MIL announced she was changing it, DH and his brother didn't need it. It wasn't the money, it was the fact it felt like she'd gone behind the memory of my lovely FIL.

It has changed the relationship, DH's step sister has said she'll do a deed of variation if her Mum doesn't change it. I just can't fathom how MIL saw this playing out?! Makes me pretty sad really, as she's generally a nice person.

It was made particularly hard because the bulk of FIL's estate was made up of DH's late wife's inheritance, hence why FIL and his wife had very separate wills - FIL saw it as DH and BIL family inheritance, and his wife had her own wealth so wasn't going to be left high and dry in any way shape or form.

I wonder why people behave like this?!

NamelessNancy · 28/02/2023 07:57

Sounds like they were ill advised re mirror wills. This sort of thing scares me. Whilst I realise that if I die there won't be a lot I can do about it DH and I have agreed that neither would remarry. Cohabitation, fine , but as we're both way past more kids we would not marry again to avoid putting our kids' inheritances at risk.

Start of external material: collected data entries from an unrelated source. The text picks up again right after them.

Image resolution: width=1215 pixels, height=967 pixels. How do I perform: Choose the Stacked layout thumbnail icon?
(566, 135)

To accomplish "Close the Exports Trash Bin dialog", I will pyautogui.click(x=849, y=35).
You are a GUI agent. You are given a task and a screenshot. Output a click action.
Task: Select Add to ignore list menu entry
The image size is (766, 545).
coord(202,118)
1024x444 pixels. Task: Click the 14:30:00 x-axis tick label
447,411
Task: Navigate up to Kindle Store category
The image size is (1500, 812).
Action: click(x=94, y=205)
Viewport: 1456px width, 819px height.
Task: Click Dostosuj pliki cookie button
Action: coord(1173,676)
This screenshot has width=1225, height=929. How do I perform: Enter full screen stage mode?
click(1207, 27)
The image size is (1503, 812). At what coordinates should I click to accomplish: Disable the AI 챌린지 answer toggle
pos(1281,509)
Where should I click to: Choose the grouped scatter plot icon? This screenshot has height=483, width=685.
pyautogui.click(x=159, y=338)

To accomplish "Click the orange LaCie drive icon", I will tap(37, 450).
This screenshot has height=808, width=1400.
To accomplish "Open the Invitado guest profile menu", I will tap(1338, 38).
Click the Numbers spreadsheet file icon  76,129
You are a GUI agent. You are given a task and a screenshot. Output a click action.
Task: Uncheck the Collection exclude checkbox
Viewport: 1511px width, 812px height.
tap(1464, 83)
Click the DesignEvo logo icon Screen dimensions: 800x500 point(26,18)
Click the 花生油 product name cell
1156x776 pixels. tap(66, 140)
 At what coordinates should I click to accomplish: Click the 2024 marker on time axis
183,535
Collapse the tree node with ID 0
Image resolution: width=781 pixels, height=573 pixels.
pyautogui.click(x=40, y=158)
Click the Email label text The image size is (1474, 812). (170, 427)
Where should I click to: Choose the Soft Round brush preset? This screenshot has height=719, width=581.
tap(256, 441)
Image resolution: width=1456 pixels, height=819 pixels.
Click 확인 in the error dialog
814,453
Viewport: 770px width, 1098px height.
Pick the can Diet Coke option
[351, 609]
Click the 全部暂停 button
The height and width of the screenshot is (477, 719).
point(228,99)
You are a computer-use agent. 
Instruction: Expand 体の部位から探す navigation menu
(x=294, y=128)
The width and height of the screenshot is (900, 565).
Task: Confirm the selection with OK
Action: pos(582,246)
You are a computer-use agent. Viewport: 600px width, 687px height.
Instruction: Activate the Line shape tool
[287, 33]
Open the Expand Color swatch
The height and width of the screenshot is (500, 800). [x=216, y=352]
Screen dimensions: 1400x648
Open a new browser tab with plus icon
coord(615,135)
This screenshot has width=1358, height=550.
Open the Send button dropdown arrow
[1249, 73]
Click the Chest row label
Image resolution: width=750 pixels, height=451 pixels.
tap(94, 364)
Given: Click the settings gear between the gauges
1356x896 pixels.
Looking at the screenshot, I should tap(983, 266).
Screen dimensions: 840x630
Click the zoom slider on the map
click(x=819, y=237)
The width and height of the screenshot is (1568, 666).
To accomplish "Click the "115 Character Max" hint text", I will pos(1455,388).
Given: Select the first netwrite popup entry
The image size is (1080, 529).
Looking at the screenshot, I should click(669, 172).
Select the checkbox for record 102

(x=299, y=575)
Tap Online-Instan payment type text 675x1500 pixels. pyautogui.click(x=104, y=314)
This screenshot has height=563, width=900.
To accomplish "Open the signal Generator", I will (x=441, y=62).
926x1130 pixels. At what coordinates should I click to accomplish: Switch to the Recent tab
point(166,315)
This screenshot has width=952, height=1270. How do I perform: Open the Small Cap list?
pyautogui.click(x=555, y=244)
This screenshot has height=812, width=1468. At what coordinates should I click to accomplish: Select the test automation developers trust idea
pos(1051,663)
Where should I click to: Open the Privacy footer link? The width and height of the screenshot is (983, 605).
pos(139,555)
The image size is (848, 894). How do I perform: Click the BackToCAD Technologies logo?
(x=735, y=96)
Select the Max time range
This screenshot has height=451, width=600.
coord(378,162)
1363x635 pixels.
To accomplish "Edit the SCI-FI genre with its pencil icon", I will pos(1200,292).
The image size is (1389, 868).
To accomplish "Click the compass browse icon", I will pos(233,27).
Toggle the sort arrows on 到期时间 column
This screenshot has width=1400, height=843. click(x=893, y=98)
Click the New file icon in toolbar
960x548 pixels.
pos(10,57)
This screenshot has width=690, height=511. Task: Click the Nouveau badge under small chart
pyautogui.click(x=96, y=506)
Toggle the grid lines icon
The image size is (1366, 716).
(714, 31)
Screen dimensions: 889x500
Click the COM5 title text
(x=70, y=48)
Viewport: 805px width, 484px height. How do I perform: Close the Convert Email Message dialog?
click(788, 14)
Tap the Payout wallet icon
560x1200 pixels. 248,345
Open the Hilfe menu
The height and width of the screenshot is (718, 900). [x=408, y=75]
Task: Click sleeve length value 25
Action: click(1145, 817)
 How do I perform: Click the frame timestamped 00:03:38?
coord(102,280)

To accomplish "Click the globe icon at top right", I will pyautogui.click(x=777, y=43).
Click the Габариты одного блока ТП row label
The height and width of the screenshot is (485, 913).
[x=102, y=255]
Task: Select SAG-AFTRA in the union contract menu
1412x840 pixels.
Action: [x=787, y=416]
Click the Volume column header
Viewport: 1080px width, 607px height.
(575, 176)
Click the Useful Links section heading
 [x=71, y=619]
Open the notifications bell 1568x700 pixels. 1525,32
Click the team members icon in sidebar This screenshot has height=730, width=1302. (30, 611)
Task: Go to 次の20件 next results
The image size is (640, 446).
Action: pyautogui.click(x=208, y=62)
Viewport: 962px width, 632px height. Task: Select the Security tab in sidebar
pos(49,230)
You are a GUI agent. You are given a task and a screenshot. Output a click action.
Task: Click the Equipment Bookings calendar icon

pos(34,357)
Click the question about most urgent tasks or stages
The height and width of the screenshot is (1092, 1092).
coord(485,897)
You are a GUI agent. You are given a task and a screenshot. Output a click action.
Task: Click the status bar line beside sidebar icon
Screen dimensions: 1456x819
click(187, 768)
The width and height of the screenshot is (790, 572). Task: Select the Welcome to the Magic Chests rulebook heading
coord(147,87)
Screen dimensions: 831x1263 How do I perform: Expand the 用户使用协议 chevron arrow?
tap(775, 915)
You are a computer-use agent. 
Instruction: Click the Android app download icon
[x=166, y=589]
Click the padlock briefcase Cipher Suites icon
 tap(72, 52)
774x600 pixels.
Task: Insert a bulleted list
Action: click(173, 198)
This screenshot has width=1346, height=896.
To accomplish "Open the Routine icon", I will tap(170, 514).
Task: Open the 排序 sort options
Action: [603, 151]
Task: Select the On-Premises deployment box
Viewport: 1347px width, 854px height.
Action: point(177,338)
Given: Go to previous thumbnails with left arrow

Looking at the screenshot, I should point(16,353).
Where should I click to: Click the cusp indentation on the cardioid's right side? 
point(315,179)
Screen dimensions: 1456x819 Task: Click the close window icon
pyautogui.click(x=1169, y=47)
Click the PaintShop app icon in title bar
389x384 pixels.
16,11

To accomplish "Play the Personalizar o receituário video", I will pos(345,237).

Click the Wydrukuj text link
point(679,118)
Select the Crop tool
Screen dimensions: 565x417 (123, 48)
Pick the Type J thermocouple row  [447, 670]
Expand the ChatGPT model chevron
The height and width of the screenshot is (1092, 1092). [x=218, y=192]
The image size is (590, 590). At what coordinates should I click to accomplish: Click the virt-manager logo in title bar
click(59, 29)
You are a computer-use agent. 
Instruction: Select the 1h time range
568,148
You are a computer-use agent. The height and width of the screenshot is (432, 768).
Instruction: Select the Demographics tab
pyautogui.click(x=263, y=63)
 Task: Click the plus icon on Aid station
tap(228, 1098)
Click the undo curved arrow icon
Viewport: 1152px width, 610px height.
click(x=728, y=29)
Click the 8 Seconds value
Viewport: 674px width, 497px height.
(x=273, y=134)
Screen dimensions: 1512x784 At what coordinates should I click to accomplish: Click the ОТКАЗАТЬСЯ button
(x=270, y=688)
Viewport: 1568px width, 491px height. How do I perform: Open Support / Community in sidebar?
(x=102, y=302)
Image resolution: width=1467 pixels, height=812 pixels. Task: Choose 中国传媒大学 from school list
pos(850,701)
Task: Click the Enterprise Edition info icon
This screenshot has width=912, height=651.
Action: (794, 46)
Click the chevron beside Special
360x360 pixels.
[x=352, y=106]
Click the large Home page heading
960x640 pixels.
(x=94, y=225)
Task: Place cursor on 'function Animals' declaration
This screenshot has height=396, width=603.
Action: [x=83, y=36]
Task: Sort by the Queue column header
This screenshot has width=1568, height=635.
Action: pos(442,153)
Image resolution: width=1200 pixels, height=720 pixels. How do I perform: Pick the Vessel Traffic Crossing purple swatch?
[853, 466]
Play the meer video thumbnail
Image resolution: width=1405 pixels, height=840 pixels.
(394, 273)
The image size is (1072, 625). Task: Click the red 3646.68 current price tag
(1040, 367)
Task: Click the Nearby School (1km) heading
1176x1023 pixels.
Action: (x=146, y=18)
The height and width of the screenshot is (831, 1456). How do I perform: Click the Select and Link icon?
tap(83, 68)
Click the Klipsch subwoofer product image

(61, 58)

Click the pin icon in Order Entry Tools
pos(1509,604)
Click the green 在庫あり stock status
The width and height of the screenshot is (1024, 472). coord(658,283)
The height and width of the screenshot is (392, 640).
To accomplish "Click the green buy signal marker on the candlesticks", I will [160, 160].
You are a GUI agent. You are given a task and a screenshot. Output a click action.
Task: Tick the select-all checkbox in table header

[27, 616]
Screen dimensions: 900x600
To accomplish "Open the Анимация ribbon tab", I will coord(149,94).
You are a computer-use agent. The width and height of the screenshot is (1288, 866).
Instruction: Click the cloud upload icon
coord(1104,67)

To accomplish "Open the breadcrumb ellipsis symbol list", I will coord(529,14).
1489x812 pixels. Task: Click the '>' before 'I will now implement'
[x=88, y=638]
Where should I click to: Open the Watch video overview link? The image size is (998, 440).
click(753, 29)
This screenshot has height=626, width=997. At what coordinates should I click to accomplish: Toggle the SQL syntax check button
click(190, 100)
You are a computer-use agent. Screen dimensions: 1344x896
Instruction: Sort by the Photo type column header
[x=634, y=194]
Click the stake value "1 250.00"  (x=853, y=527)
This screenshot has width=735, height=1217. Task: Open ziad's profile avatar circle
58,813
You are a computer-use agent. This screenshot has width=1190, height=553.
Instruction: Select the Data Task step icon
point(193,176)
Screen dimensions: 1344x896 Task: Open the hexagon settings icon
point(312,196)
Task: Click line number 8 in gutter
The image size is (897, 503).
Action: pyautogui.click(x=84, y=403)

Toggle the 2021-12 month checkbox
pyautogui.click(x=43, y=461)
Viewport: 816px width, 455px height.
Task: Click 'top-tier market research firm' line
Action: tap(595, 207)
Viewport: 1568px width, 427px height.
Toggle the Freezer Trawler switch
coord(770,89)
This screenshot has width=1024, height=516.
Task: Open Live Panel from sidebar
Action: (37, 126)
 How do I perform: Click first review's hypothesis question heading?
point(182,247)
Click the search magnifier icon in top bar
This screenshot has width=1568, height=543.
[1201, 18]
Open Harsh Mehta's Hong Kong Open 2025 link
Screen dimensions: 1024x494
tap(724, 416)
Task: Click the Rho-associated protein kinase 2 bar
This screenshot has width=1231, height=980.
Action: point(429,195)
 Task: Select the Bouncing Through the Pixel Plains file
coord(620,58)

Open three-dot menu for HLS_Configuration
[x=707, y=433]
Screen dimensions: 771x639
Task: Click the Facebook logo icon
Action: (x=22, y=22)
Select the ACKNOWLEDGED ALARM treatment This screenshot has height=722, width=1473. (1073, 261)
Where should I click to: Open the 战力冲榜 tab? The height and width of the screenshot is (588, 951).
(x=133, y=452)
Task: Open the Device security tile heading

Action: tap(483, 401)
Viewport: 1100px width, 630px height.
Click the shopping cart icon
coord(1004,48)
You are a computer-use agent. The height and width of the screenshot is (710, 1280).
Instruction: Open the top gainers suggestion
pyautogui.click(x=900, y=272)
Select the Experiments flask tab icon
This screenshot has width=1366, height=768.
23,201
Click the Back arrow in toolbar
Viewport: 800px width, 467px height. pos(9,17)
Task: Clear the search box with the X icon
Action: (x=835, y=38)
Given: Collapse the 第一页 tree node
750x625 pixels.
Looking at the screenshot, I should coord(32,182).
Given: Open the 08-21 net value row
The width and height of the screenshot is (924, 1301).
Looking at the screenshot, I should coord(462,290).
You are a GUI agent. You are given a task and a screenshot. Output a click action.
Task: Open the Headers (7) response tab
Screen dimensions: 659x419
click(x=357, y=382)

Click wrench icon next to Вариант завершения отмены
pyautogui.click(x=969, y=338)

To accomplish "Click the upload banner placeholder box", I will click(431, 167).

If cohabitation were given the same rights as marriage there would be a lot more of these cases.

Pleased the step siblings are decent. I hope they see it through as money and inheritance can do weird things to people (like OP's stepmum)

Gasp0deTheW0nderD0g · 28/02/2023 08:01

That's the thing, isn't it. You can do nothing to protect your children once you're dead. All you can do to try to ensure they don't get disinherited is to make a will that will be fair both to your widower and to your children and covers all the bases of what may happen after you die. It's very hard to force yourself to think about these things, but the alternative is worse.

[Note to self: review will.]

Lambchop1 · 28/02/2023 08:03

She showed her true colours at the end and has tarnished her own memory, stupid woman.

JenniferAllisonPhillipaSue · 28/02/2023 08:04

At least they wrote wills, albeit SM them wrote a different one. No wills at all would have meant all your DF estate would go to her, and then all her estate would go to her children; and you'd have had no idea whether your father wanted you to Inherit or not. I have nothing from my own father as a result of such a situation.